> [What you are asked to do]:
In the listing below, find the line with "CN214914381U (25, 2054)" and the line with "DE2551866C3 (24, 1541)". Repeat those two lines and all lines between them exactly.

[Start of section]

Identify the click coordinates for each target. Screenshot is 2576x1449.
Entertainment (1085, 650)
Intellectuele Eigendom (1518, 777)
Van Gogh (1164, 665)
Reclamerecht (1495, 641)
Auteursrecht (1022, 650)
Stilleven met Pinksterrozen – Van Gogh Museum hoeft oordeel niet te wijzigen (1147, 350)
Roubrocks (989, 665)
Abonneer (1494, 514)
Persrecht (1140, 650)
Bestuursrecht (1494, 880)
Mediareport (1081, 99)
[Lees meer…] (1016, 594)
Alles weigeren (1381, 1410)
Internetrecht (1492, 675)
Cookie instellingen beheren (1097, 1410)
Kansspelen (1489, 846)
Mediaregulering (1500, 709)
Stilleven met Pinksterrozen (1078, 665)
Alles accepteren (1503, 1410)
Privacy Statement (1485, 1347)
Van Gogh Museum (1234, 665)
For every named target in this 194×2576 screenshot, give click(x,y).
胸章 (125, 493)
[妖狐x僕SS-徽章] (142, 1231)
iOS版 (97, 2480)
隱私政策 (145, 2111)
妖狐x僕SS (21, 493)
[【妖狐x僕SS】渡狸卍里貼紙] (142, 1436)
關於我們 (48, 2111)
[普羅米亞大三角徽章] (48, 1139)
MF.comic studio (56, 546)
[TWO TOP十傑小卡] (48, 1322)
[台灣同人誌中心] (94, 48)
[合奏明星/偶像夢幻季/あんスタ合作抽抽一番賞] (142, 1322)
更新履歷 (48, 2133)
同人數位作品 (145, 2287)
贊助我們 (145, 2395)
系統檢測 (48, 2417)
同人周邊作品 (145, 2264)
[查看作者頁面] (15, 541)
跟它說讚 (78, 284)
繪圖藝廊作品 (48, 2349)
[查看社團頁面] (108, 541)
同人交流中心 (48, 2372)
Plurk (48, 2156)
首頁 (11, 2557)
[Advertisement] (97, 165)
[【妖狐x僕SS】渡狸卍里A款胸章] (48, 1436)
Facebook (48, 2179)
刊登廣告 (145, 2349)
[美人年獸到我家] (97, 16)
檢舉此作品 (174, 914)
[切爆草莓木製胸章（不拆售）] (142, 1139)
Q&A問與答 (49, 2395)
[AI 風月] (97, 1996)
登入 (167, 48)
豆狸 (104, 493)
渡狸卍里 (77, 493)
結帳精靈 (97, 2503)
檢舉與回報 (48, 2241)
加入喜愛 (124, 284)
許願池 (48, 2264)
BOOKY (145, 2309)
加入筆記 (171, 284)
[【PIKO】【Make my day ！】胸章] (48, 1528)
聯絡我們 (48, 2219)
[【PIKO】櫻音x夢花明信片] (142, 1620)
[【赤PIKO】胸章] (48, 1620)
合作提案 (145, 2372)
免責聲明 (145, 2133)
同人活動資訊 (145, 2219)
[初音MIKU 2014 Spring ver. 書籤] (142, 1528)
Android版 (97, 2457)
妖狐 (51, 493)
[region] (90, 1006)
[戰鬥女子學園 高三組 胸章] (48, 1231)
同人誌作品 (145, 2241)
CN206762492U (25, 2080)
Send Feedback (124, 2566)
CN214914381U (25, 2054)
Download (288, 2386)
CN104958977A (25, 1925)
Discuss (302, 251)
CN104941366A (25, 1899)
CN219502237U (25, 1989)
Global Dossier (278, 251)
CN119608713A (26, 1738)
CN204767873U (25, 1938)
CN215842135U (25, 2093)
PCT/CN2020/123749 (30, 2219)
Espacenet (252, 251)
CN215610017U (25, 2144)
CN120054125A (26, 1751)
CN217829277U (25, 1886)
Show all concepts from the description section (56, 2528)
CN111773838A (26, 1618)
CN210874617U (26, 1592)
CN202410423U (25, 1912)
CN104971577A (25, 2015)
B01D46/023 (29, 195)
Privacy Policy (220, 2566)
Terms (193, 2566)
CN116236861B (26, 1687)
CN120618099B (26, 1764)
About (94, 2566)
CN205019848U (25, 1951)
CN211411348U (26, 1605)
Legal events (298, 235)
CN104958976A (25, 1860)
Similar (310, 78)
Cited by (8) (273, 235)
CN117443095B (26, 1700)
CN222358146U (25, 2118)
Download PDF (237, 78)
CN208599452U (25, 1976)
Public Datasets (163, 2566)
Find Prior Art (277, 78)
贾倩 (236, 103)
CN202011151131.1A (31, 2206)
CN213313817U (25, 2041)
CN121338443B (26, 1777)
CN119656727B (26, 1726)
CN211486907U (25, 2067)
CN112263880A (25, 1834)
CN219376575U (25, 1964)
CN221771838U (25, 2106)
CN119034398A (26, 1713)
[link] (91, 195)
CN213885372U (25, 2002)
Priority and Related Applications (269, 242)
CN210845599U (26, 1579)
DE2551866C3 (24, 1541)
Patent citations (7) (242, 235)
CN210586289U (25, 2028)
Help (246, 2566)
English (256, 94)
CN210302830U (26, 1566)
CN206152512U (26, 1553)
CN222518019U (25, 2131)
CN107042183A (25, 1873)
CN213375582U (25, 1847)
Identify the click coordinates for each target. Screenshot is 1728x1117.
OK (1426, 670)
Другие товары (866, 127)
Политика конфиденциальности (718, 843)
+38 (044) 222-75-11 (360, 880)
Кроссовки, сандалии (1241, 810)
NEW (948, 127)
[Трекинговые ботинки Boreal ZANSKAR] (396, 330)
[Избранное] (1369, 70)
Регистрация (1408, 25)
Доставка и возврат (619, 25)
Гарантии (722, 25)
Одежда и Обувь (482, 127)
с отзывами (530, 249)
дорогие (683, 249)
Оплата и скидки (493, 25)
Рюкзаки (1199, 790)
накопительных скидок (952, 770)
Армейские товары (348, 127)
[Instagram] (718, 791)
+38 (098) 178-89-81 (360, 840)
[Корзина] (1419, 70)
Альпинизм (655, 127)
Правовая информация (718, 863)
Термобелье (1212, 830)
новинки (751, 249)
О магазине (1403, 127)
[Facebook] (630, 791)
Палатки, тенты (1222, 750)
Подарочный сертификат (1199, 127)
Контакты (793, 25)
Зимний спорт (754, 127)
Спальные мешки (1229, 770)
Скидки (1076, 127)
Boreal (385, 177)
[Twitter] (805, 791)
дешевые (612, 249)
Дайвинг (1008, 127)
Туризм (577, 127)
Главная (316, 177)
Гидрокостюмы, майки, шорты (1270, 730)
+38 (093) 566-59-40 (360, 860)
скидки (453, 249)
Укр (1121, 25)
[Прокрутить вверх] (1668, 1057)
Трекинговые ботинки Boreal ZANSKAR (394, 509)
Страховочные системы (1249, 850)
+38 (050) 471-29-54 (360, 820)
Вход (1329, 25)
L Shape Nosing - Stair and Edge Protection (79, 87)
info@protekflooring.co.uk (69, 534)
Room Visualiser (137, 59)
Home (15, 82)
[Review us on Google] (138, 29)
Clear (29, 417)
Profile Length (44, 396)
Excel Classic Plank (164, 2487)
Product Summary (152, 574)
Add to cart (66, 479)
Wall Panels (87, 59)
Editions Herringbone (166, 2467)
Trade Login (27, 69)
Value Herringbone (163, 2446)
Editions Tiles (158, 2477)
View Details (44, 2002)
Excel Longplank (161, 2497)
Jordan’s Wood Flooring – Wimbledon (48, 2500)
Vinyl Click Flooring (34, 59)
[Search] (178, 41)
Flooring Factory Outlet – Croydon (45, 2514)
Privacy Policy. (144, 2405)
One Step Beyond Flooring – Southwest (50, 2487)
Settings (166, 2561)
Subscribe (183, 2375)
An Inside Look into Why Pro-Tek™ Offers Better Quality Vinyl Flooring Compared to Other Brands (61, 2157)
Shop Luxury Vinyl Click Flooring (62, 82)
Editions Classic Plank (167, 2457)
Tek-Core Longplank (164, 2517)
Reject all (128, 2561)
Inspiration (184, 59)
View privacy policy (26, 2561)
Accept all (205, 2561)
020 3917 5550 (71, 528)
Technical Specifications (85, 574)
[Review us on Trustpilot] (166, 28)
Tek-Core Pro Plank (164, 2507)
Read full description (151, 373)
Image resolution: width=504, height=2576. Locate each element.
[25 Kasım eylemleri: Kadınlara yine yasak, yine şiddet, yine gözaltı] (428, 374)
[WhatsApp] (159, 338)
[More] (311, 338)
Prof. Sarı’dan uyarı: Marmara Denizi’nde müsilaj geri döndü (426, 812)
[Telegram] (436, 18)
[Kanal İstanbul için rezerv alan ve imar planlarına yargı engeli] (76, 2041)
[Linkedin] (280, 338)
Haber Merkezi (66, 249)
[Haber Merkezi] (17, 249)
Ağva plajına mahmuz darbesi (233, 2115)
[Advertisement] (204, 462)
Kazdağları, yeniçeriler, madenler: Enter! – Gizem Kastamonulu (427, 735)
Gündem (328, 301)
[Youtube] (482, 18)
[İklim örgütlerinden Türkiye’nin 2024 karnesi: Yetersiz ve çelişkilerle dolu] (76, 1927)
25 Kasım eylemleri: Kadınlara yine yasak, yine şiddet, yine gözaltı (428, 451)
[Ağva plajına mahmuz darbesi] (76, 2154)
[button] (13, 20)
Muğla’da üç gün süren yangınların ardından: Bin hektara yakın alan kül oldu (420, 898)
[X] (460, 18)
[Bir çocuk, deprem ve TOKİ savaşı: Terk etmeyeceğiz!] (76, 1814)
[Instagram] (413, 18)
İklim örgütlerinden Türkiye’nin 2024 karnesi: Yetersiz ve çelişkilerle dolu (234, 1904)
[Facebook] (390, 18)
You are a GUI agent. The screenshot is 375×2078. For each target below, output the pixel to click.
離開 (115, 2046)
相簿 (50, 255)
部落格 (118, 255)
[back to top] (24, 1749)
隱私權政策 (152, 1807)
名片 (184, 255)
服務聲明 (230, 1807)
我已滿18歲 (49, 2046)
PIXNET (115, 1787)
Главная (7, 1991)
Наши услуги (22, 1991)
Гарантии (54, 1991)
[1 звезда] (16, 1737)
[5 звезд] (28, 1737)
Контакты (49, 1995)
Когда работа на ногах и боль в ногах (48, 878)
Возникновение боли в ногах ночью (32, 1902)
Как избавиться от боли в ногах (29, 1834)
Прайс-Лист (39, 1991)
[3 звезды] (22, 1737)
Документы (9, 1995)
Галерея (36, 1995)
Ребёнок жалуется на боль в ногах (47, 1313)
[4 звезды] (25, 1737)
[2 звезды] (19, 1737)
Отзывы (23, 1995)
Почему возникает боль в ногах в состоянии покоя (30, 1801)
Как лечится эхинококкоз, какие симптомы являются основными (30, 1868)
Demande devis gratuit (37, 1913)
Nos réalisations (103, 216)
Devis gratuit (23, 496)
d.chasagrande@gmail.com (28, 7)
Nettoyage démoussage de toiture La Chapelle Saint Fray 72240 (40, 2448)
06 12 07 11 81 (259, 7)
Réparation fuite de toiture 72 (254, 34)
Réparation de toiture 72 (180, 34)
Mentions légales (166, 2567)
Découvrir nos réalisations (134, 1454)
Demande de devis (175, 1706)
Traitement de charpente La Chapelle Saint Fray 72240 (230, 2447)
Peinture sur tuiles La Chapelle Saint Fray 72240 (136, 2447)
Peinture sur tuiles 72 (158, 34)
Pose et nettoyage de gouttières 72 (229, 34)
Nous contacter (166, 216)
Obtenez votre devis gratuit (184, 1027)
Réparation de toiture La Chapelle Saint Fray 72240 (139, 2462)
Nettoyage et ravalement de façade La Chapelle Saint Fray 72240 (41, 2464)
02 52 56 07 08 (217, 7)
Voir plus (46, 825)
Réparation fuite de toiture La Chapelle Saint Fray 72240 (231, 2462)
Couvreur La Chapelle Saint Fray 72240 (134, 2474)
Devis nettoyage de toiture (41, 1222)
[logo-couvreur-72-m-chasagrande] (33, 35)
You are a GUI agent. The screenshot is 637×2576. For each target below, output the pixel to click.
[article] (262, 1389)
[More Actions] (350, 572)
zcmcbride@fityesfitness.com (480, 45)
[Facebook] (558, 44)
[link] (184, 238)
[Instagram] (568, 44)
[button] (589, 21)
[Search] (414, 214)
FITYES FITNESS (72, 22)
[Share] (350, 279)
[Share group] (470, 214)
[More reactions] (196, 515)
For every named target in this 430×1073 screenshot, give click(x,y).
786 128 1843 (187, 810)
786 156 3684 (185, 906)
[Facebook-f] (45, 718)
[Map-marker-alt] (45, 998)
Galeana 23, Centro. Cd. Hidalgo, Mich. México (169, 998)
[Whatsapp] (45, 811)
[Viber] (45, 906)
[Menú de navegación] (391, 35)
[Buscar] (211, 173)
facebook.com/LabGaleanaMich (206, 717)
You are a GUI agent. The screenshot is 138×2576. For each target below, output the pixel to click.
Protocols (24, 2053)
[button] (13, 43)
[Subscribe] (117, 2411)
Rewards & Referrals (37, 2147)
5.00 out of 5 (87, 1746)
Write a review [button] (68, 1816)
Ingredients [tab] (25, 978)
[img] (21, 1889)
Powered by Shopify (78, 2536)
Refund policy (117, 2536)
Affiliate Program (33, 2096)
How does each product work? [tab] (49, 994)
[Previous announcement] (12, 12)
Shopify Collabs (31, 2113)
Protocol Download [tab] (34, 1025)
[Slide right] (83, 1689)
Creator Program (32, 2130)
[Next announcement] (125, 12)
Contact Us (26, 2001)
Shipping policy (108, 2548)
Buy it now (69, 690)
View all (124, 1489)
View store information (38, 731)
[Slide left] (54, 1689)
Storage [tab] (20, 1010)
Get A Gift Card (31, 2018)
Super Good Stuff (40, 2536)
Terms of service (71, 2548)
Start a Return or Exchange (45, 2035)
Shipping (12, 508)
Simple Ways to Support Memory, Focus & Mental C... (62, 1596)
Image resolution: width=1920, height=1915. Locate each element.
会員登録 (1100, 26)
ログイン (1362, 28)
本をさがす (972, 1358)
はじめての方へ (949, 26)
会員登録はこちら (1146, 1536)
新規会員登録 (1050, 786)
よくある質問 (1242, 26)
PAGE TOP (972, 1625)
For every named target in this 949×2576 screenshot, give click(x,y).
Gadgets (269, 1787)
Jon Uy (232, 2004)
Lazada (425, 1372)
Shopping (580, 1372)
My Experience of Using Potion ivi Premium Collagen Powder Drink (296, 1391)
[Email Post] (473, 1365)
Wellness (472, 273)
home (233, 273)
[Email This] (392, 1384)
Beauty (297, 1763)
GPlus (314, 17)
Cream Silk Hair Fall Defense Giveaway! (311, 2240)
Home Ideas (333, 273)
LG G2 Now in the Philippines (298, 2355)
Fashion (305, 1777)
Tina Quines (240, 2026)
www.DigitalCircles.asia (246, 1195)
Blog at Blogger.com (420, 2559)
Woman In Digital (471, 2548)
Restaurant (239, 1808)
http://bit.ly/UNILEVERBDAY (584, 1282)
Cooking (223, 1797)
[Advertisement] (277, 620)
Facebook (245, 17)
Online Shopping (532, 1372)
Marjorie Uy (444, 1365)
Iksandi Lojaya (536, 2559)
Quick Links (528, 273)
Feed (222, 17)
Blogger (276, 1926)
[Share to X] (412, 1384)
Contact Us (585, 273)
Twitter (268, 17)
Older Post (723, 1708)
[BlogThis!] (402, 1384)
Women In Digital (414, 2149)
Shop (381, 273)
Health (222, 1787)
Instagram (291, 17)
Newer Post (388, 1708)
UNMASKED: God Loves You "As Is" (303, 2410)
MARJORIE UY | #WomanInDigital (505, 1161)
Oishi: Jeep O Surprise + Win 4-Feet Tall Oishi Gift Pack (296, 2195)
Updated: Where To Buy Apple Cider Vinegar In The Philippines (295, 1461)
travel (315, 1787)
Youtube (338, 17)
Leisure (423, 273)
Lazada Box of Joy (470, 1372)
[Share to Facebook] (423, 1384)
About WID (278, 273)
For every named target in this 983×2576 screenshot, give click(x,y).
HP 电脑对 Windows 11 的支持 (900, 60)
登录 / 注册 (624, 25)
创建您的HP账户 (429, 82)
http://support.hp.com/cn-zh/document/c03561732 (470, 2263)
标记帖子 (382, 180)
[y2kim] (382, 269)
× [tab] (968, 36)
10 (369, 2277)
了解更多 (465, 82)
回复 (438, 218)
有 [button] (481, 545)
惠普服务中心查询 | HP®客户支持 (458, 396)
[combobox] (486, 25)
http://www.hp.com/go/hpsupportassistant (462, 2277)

[End of section]

> [Written answer]:
CN214914381U (25, 2054)
Download (288, 2386)
CN104958977A (25, 1925)
Discuss (302, 251)
CN104941366A (25, 1899)
CN219502237U (25, 1989)
Global Dossier (278, 251)
CN119608713A (26, 1738)
CN204767873U (25, 1938)
CN215842135U (25, 2093)
PCT/CN2020/123749 (30, 2219)
Espacenet (252, 251)
CN215610017U (25, 2144)
CN120054125A (26, 1751)
CN217829277U (25, 1886)
Show all concepts from the description section (56, 2528)
CN111773838A (26, 1618)
CN210874617U (26, 1592)
CN202410423U (25, 1912)
CN104971577A (25, 2015)
B01D46/023 (29, 195)
Privacy Policy (220, 2566)
Terms (193, 2566)
CN116236861B (26, 1687)
CN120618099B (26, 1764)
About (94, 2566)
CN205019848U (25, 1951)
CN211411348U (26, 1605)
Legal events (298, 235)
CN104958976A (25, 1860)
Similar (310, 78)
Cited by (8) (273, 235)
CN117443095B (26, 1700)
CN222358146U (25, 2118)
Download PDF (237, 78)
CN208599452U (25, 1976)
Public Datasets (163, 2566)
Find Prior Art (277, 78)
贾倩 (236, 103)
CN202011151131.1A (31, 2206)
CN213313817U (25, 2041)
CN121338443B (26, 1777)
CN119656727B (26, 1726)
CN211486907U (25, 2067)
CN112263880A (25, 1834)
CN219376575U (25, 1964)
CN221771838U (25, 2106)
CN119034398A (26, 1713)
[link] (91, 195)
CN213885372U (25, 2002)
Priority and Related Applications (269, 242)
CN210845599U (26, 1579)
DE2551866C3 (24, 1541)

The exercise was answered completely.